*Given text*.
((
Hm. It is called by pp_collect_finished() one at a time, but while other
processes may still be running. So I guess that is OK - spf might still
be read by other tasks but this field of it won't be touched by anybody
simultaneously. Ok, I'm convinced.

> It seems oid_fetch_tasks[] array is also a shared resource in this
> structure among the parallel fetch tasks, but there is no protection
> against simultaneous access to it.  Am I missing what makes the new
> field different?  Somewhat puzzled...

I think it's similar. As I understand it, it looks something like this:

  loop forever:
    can i start a new process?
      get_next_task cb (blocking)
      start work cb (nonblocking unless it failed to start)
    process stderr in/out once (blocking)
    is anybody done? (blocking)
      task_finished cb (blocking) <- My change is in here
        did fetch by ref fail? (blocking)
          put fetch by OID onto the process list (blocking)
    is everybody done?
      break

That is, everything but the work unit itself is blocking and runs in a
single threaded infinite loop. So since oid_fetch_tasks is read in
get_next_task callback and modified in the task_finished callback, those
areas don't need thread protection.

Thanks for poking me to think it through better. I'll remove the mutex
and include a short note about why it's not needed in the commit message.
I suppose if I wanted to try and catch more precise error information
during the actual work, then I would need it, but I'm not sure it's
necessary or trivial because of how the stdout/stderr is handled for
cohesive printing.

> Other than that, I think this is a vast improvement relative to the
> initial round.  I wonder if we want to _("i18n/l10n") the message,
> though.

Sure, sorry to have missed it.

Thanks for the thoughtful review. Will send a reroll in a moment.

 - Emily

> 
> 
> >  #define SPF_INIT {0, ARGV_ARRAY_INIT, NULL, NULL, 0, 0, 0, 0, \
> >  		  STRING_LIST_INIT_DUP, \
> > -		  NULL, 0, 0}
> > +		  NULL, 0, 0, STRBUF_INIT, PTHREAD_MUTEX_INITIALIZER}
> >  
> >  static int get_fetch_recurse_config(const struct submodule *submodule,
> >  				    struct submodule_parallel_fetch *spf)
))
*Data segment*.
((
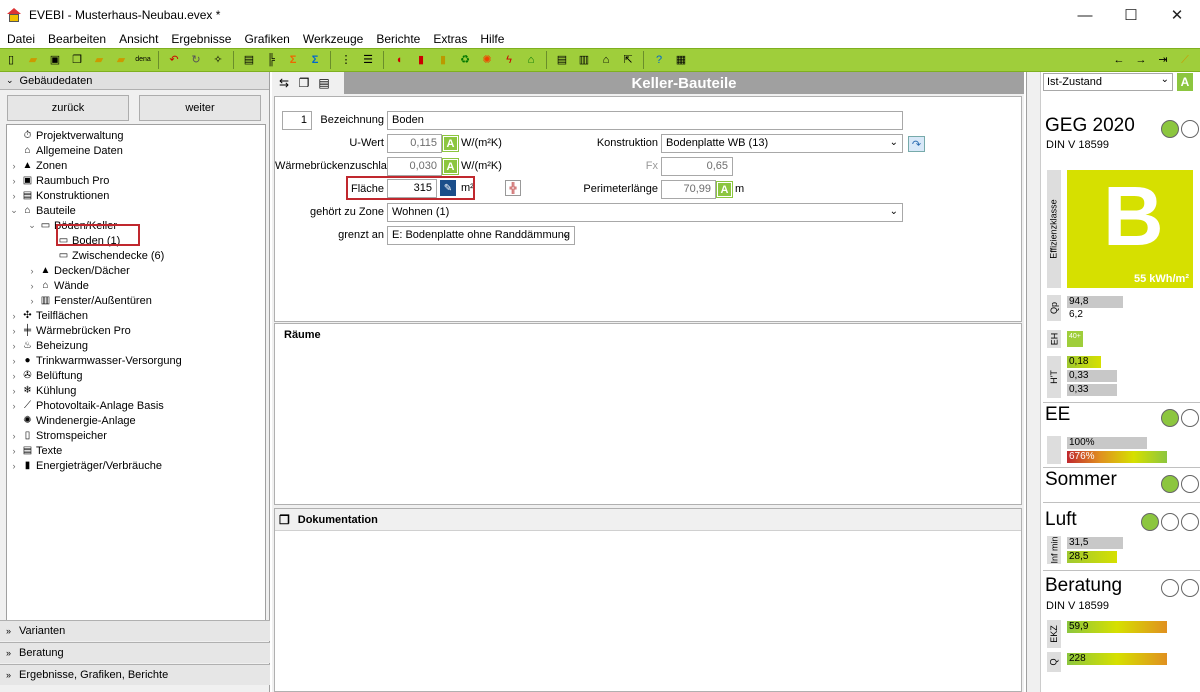  What do you see at coordinates (200, 108) in the screenshot?
I see `next-button: weiter` at bounding box center [200, 108].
))
Update the code-review reply above, starting with "I think it's" and going on through "failed to start)", and replace "nonblocking" with "asynchronous".

*Problem solution*.
I think it's similar. As I understand it, it looks something like this:

  loop forever:
    can i start a new process?
      get_next_task cb (blocking)
      start work cb (asynchronous unless it failed to start)